Source passage >>
Regular readers know: A) I love you all dearly; B) I competed in the annual 3-Day Novel Contest over the long weekend. Because I’m barely seeing straight with fatigue and far too many recent miles on my laptop, I thought I’d share ten fun facts about my writing experiences this weekend.
We’ll pretend I chose today’s list form for the sake of variety, and not because I can’t get it together enough to form paragraphs right now, okay?
1. I only left my house once in 72 hours. Sherman and I took a 11 block (each way) trip to the Mac’s store for a Coke slush on Monday; he needed some exercise and my muscles desperately needed stretching.
2. On Saturday night, I ordered steamed buns, double wong pork, lemon chicken, mu shu pork, and rice from the Happy Garden Restaurant one neighbourhood over. I picked at my takeout for most of the contest and avoided wasting time cooking. We also had a very hot weekend, so the dollhouse stayed a reasonable temperature without me using the stove.
3. The Electrician walked Sherman for me on Saturday and Sunday, because he’s a great guy who has a soft spot for the speckled pup.
4. My novel is called The Rarest Kind, Indeed. Due to contest regulations, I can’t share the plot or any excerpts with you until after the winners are announced in early 2012. All I can tell you is that I sat down to write a historical fiction, and my plot spun into a gothic novel.
5. I bought a big evening at the movies size box of Nerds candy as part of my contest supplies. I still have two-thirds of it left, and hopefully no new cavities.

Work required >>
Reproduce word for word the part of the post about the novel-writing weekend that begins at the words "3. The Electrician" and stops after "no new cavities.". The material after this plays no part in any of it.

Data shown >>
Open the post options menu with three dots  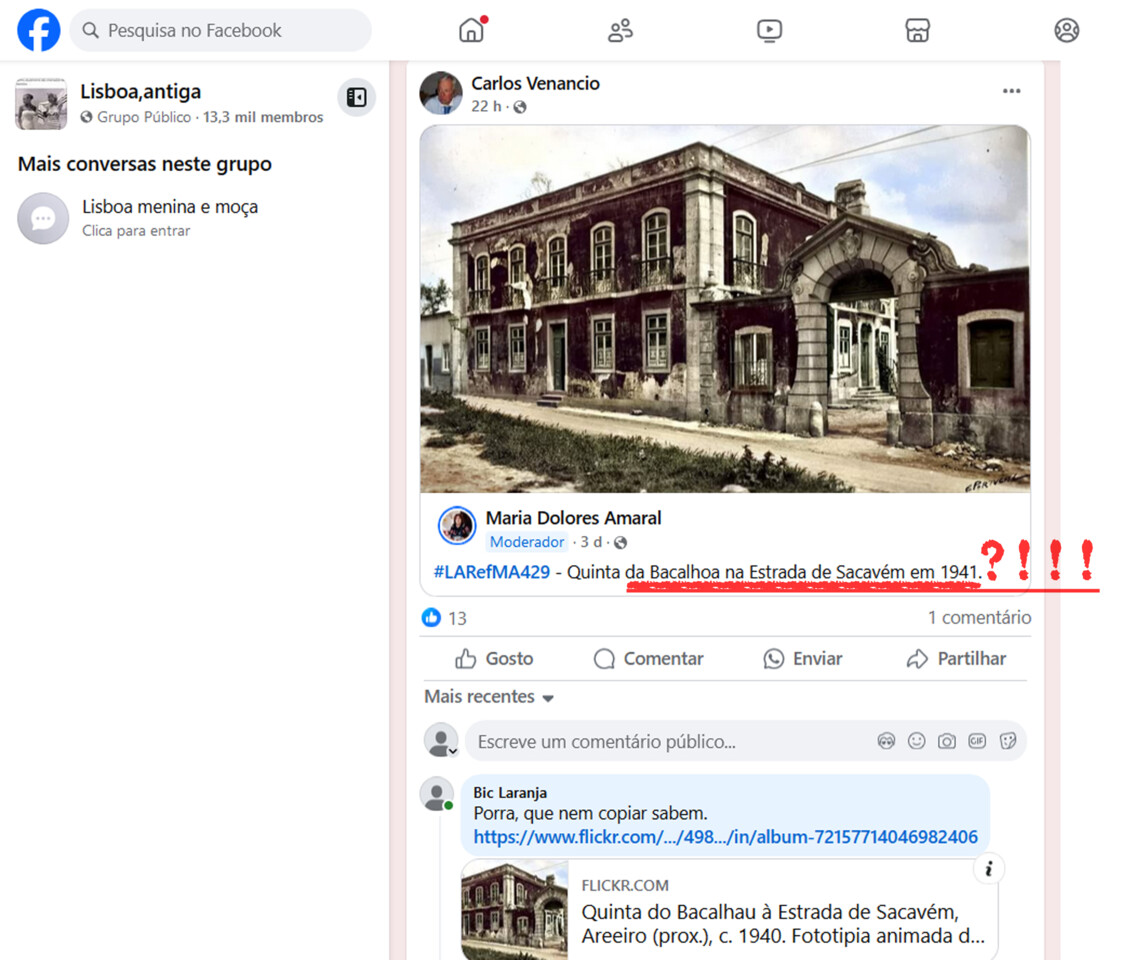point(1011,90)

* * *

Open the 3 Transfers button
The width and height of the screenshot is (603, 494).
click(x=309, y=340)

Reply to the task >>
3. The Electrician walked Sherman for me on Saturday and Sunday, because he’s a great guy who has a soft spot for the speckled pup.
4. My novel is called The Rarest Kind, Indeed. Due to contest regulations, I can’t share the plot or any excerpts with you until after the winners are announced in early 2012. All I can tell you is that I sat down to write a historical fiction, and my plot spun into a gothic novel.
5. I bought a big evening at the movies size box of Nerds candy as part of my contest supplies. I still have two-thirds of it left, and hopefully no new cavities.